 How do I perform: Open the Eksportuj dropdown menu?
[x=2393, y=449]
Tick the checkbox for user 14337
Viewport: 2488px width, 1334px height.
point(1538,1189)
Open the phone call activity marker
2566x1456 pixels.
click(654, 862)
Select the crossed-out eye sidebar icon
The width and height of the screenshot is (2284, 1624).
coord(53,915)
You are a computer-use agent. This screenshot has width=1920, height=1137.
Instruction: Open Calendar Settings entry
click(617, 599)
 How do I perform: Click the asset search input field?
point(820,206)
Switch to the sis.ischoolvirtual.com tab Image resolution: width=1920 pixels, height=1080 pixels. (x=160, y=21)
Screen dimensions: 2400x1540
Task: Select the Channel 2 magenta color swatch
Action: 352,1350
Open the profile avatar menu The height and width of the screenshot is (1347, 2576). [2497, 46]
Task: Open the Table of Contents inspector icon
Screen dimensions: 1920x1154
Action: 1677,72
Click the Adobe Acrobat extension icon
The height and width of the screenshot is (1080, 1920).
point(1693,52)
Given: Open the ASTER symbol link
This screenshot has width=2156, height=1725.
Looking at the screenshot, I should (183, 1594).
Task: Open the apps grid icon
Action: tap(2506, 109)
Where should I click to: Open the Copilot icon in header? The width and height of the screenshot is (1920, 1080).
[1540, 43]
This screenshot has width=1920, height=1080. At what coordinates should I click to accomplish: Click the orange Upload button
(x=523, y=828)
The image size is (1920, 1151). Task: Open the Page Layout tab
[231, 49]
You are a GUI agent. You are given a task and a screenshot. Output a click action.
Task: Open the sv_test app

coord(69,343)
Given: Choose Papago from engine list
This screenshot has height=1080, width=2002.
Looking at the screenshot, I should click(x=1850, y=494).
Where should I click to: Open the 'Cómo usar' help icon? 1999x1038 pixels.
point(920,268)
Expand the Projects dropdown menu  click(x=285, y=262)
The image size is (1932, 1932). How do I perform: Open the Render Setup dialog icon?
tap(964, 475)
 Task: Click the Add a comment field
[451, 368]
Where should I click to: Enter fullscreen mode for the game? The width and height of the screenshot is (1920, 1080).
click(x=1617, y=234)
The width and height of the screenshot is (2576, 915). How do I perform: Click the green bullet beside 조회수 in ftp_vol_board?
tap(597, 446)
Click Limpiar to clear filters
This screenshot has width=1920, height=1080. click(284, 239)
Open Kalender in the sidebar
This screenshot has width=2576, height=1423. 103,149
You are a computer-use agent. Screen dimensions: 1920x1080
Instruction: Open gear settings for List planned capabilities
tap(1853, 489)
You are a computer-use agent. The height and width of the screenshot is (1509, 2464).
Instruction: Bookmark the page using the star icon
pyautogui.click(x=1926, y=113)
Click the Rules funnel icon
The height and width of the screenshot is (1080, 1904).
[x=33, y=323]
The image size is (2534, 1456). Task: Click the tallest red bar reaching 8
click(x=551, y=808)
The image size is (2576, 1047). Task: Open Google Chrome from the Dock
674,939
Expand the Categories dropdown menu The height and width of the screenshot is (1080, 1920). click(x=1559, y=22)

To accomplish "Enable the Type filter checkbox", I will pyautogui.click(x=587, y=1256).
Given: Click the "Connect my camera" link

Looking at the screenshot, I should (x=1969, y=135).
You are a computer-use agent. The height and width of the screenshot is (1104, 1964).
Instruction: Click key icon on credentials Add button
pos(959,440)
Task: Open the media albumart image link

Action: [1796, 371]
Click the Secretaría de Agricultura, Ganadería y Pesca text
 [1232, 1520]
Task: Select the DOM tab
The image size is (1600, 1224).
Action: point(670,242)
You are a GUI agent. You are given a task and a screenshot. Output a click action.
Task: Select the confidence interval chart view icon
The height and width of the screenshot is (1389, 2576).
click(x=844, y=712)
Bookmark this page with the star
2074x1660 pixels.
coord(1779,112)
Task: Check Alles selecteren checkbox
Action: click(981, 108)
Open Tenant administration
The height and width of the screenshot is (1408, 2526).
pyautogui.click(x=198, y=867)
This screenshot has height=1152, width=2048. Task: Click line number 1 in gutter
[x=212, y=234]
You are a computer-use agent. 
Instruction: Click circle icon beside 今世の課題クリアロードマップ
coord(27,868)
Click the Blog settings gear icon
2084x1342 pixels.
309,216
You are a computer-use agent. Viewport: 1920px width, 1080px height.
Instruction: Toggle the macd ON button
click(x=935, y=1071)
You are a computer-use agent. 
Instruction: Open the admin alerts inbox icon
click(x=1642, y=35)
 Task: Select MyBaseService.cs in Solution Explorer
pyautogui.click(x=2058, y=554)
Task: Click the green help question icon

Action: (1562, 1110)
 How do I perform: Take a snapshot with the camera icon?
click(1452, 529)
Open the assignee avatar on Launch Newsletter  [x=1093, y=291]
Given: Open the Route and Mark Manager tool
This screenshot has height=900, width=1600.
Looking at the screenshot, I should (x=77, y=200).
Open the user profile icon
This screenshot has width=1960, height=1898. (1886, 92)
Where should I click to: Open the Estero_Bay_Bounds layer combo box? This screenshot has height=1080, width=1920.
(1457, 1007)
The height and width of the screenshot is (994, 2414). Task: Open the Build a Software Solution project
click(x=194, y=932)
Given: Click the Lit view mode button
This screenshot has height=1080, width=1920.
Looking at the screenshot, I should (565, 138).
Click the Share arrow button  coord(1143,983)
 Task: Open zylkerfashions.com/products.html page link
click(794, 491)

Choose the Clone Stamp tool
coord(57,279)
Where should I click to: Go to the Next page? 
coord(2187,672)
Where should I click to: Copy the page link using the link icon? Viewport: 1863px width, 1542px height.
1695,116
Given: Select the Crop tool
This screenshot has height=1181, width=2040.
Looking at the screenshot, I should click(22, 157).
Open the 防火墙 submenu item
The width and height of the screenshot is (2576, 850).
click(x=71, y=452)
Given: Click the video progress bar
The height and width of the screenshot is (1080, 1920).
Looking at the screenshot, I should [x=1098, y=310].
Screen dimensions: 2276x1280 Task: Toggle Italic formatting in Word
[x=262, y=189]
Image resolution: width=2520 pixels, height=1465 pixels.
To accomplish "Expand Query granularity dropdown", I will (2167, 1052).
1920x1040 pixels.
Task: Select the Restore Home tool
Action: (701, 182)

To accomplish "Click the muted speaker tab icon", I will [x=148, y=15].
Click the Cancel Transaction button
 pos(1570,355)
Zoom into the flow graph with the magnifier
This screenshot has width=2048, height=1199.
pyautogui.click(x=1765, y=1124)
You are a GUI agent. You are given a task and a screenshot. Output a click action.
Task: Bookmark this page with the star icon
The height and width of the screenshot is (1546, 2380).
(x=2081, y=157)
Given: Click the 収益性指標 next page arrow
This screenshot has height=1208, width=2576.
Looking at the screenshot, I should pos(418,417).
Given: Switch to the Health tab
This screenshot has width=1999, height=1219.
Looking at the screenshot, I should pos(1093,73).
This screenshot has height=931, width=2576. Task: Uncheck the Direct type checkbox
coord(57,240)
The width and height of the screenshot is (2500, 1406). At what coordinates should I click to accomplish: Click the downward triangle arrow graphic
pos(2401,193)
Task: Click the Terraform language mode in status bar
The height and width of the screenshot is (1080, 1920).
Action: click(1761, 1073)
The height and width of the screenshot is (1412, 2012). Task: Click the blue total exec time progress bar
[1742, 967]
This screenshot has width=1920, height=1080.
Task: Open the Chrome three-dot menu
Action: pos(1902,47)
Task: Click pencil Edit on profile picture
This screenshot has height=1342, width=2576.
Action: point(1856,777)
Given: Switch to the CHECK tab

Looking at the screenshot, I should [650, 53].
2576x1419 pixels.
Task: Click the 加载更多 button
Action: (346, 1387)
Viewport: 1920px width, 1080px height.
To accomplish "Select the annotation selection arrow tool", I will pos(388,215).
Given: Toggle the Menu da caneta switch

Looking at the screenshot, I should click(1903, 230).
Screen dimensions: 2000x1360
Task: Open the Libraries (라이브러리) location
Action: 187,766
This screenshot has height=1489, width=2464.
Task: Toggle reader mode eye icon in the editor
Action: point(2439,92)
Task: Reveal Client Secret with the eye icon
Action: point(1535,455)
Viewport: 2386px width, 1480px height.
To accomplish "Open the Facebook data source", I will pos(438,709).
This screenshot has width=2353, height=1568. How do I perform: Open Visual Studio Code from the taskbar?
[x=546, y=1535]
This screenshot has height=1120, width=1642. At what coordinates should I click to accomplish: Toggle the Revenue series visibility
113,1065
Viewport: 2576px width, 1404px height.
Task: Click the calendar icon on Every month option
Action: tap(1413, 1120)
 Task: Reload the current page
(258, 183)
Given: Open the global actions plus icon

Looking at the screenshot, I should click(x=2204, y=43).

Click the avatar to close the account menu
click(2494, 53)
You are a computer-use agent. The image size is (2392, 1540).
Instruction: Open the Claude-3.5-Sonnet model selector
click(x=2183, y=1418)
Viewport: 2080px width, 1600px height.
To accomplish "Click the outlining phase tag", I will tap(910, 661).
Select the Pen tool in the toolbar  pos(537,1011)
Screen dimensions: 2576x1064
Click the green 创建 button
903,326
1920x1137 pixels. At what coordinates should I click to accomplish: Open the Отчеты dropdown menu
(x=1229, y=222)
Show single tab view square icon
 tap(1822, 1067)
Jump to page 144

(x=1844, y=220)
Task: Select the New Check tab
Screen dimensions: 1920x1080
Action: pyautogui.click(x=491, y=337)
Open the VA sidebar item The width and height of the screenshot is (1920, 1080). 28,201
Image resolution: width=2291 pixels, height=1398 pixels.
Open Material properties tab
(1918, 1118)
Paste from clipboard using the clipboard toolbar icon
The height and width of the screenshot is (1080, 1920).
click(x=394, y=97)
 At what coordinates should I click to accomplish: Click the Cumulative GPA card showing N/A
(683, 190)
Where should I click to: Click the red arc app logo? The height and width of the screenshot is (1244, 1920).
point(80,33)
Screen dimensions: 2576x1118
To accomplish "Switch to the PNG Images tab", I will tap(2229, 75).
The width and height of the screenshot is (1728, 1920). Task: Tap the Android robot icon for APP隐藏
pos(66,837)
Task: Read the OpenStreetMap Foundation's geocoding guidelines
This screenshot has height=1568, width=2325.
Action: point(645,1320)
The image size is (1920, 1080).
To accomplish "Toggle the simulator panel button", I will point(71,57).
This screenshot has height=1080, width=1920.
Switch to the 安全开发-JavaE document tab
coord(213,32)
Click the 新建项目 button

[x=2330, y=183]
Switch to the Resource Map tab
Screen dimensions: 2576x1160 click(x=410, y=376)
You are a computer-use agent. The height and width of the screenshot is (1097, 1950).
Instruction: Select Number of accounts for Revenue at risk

:::

Nothing but the lines from the one with "Open the VA" through the final line of the data belongs in the answer, and they must match exactly.

**Response for this exercise**
Open the VA sidebar item The width and height of the screenshot is (1920, 1080). 28,201
Image resolution: width=2291 pixels, height=1398 pixels.
Open Material properties tab
(1918, 1118)
Paste from clipboard using the clipboard toolbar icon
The height and width of the screenshot is (1080, 1920).
click(x=394, y=97)
 At what coordinates should I click to accomplish: Click the Cumulative GPA card showing N/A
(683, 190)
Where should I click to: Click the red arc app logo? The height and width of the screenshot is (1244, 1920).
point(80,33)
Screen dimensions: 2576x1118
To accomplish "Switch to the PNG Images tab", I will tap(2229, 75).
The width and height of the screenshot is (1728, 1920). Task: Tap the Android robot icon for APP隐藏
pos(66,837)
Task: Read the OpenStreetMap Foundation's geocoding guidelines
This screenshot has height=1568, width=2325.
Action: point(645,1320)
The image size is (1920, 1080).
To accomplish "Toggle the simulator panel button", I will point(71,57).
This screenshot has height=1080, width=1920.
Switch to the 安全开发-JavaE document tab
coord(213,32)
Click the 新建项目 button

[x=2330, y=183]
Switch to the Resource Map tab
Screen dimensions: 2576x1160 click(x=410, y=376)
You are a computer-use agent. The height and width of the screenshot is (1097, 1950).
Instruction: Select Number of accounts for Revenue at risk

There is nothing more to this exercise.